An understanding of PKR/EphA2 protein interactions is vital to the study of lung cancer and clarifying their contribution to prognosis. In the present study, we observed no significant changes in the expression of PKR or p-PKR in the NSCLC cells in which EphA2 expression was downregulated, which indicates that EphA2 may not inhibit expression of PKR directly. One potential route of indirect inhibition of PKR is the Ras-Raf-MEK-ERK pathway, which negatively regulates PKR and positively regulates the EphA2 pathway.38-41 In the present study, however, treating NSCLC cells with eprhin A1, which downregulates both the EphA2 and Ras-Raf-MEK-ERK pathways,39 did not affect the expression of PKR or p-PKR, suggesting that the Ras pathway does not regulate PKR or EphA2 in these cells. We found that induction of expression of PKR by adenoviral expression of PKR inhibited expression of EphA2 protein in lung cancer cells. We observed that EphA2 protein expression positively correlate with PKR and negatively correlate with phospho-PKR (p-PKR) proteins. The possible explanation for this association is that the high expression of EphA2 may stimulate negative feedback (PKR induction), and activation of PKR (p-PKR) by others inhibit EphA2 protein expression. We also suspect that PKR and EphA2 regulate several common downstream targets and that cancer cell growth depends on the balance of PKR/EphA2 protein expression. Further study is needed to identify common targets of PKR and EphA2 pathways in NSCLC tumors.
In conclusion, PKR/EphA2 is a significant predictor of prognosis in NSCLC patients. Further studies of multiple NSCLC markers mayyield additional information about the prognostic significance of PKR/EphA2. PKR/EphA2 may be a promising approach to improving screening efficiency and predicting prognosis in NSCLC patients. We observed that induction of PKR expression in lung cancer cells inhibited EphA2 protein expression in vitro.
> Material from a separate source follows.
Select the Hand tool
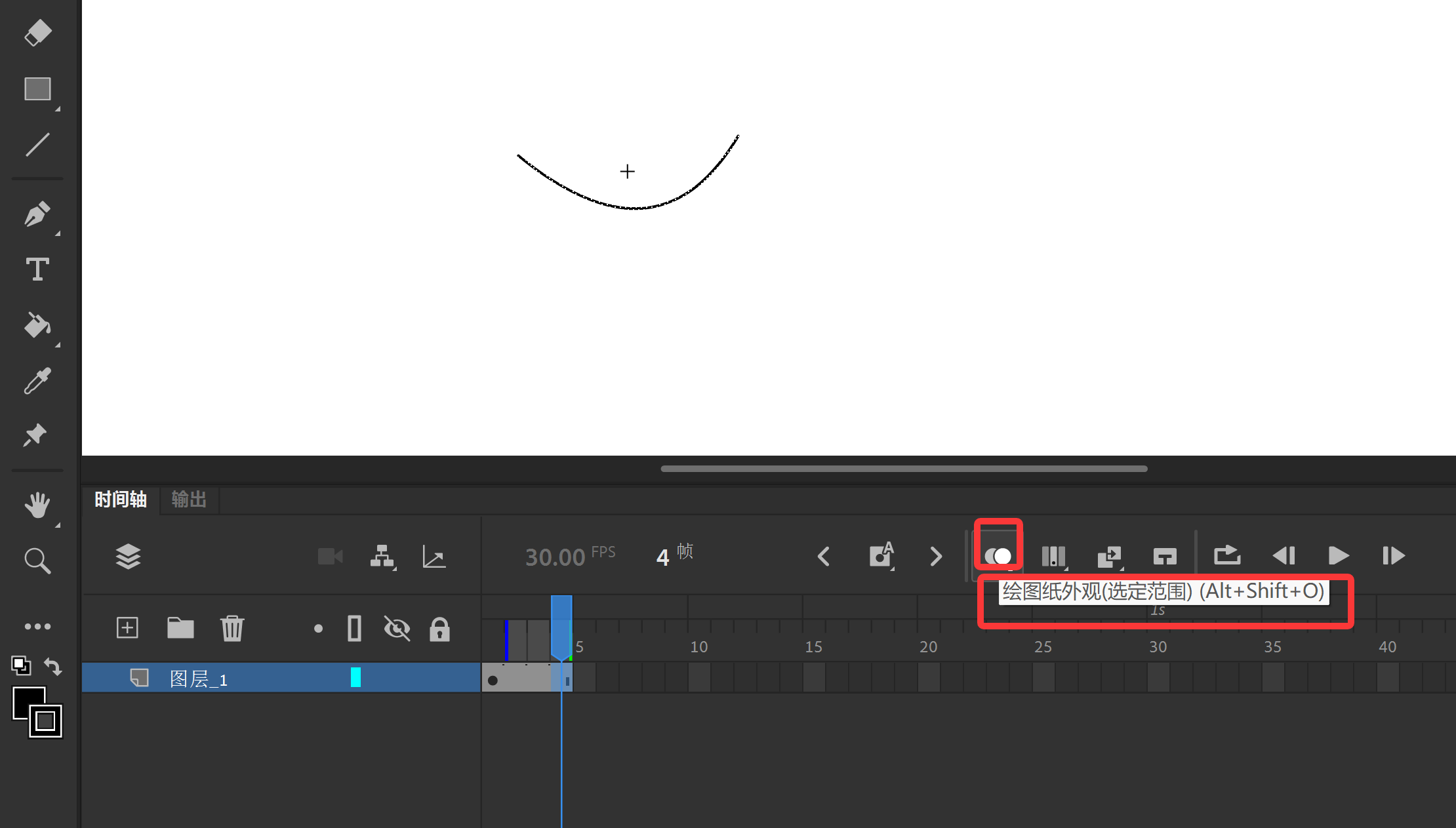This screenshot has height=828, width=1456. (x=37, y=505)
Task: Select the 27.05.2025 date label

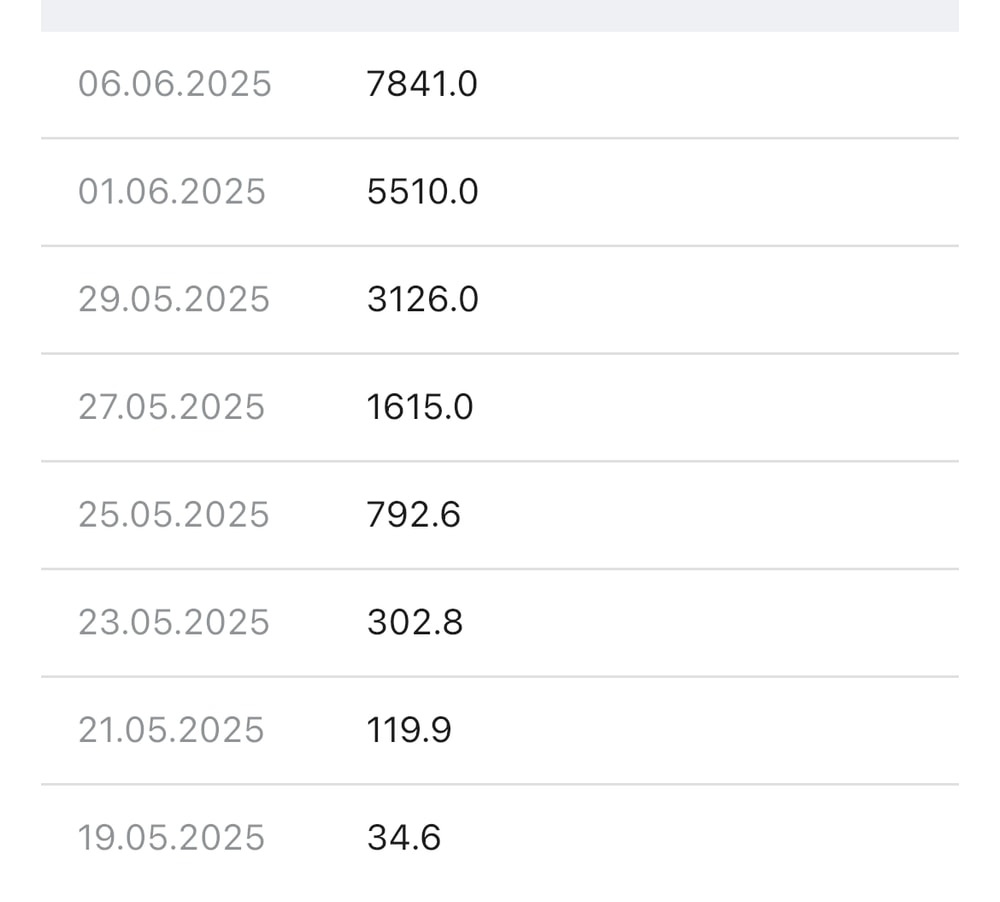Action: pos(171,407)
The possible explanation is that a high PKR:p-PKR ratio turns off protein synthesis, decreases EphA2 expression, and inhibits tumor growth.
Acknowledgments
We thank Denise M. Woods and Lakshmi Kakarala for their technical assistance. We thank Joseph A Munch for editorial review.
Financial support: This work was supported in part by the National Institutes of Health through MD Anderson’s Cancer Center Support Grant CA016672 - Lung Program, a Specialized Program of Research Excellence (SPORE) Grant CA070907 (I.I.W.), a Department of Defense grant W81XWH-07-1-0306 (I.I.W.), the Homer Flower Gene Therapy Fund, the Charles Rogers Gene Therapy Fund, the Margaret W Elkins Endowed Research Fund, the Flora and Stuart Mason Lung Cancer Research Fund, the Phalan Thoracic Gene Therapy Fund, and the George P. Sweeney Esophageal Research Fund (S.G.S.).
Footnotes
Disclosure: The authors declare no conflicts of interest.